** start RECORD EXCERPTS **

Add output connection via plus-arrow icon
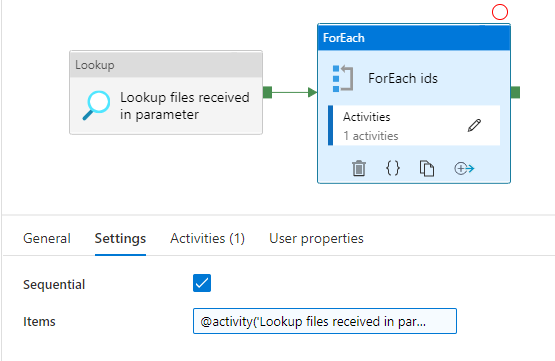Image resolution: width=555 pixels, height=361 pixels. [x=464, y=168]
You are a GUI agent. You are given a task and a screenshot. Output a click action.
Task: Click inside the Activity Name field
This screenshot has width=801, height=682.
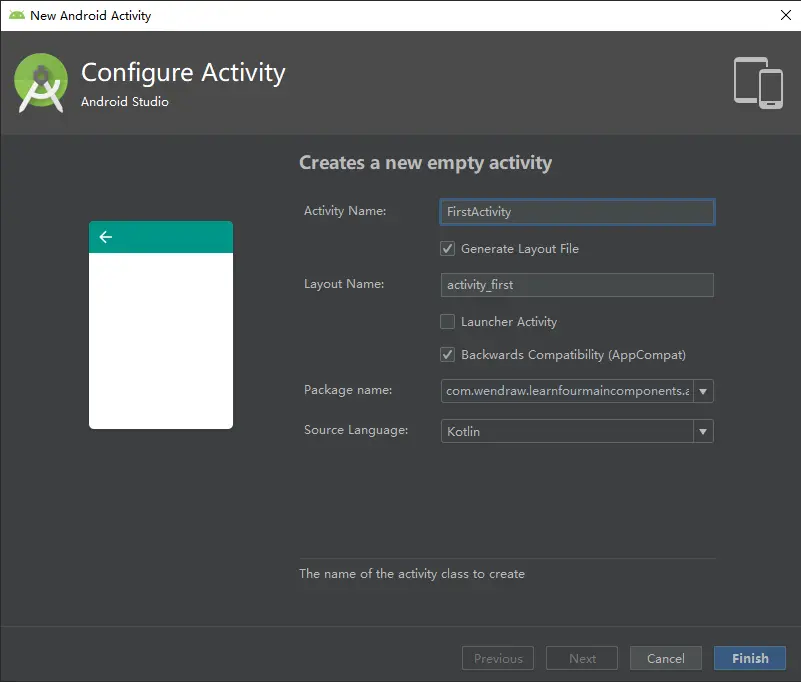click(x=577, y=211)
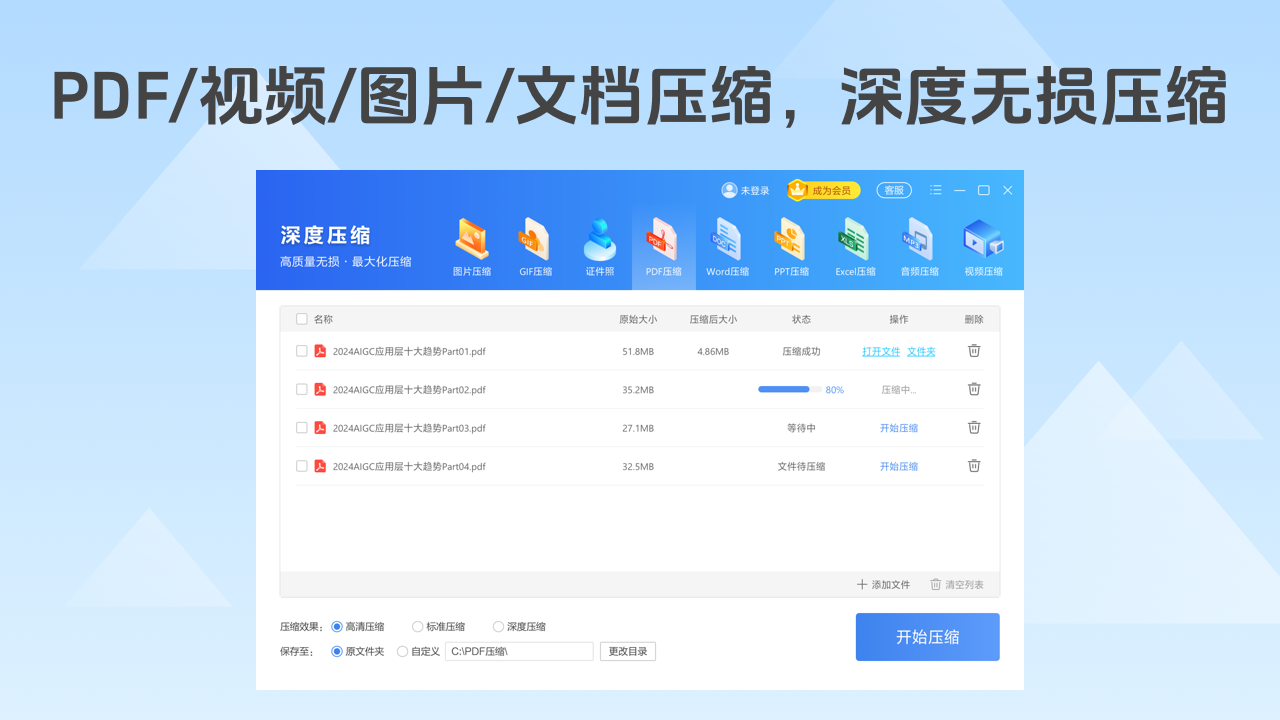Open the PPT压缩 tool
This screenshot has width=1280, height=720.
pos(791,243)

** end RECORD EXCERPTS **
** start RECORD EXCERPTS **

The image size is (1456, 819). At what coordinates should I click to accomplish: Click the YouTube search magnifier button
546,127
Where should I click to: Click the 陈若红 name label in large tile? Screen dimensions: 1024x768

** end RECORD EXCERPTS **
** start RECORD EXCERPTS **

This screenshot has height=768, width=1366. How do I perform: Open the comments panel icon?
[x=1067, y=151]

** end RECORD EXCERPTS **

*WHAT IS ASKED*
Convert the listing lines from the line containing "You are a GUI" to the line containing "pos(791,243)", both included, into a numbered list, omitting blank lines. Leave the pictures out of the answer.

*ANSWER IN FULL*
1. You are a GUI agent. You are given a task and a screenshot. Output a click action.
2. Task: Click inside the Activity Name field
3. This screenshot has width=801, height=682.
4. click(x=577, y=211)
5. Open the PPT压缩 tool
6. This screenshot has width=1280, height=720.
7. pos(791,243)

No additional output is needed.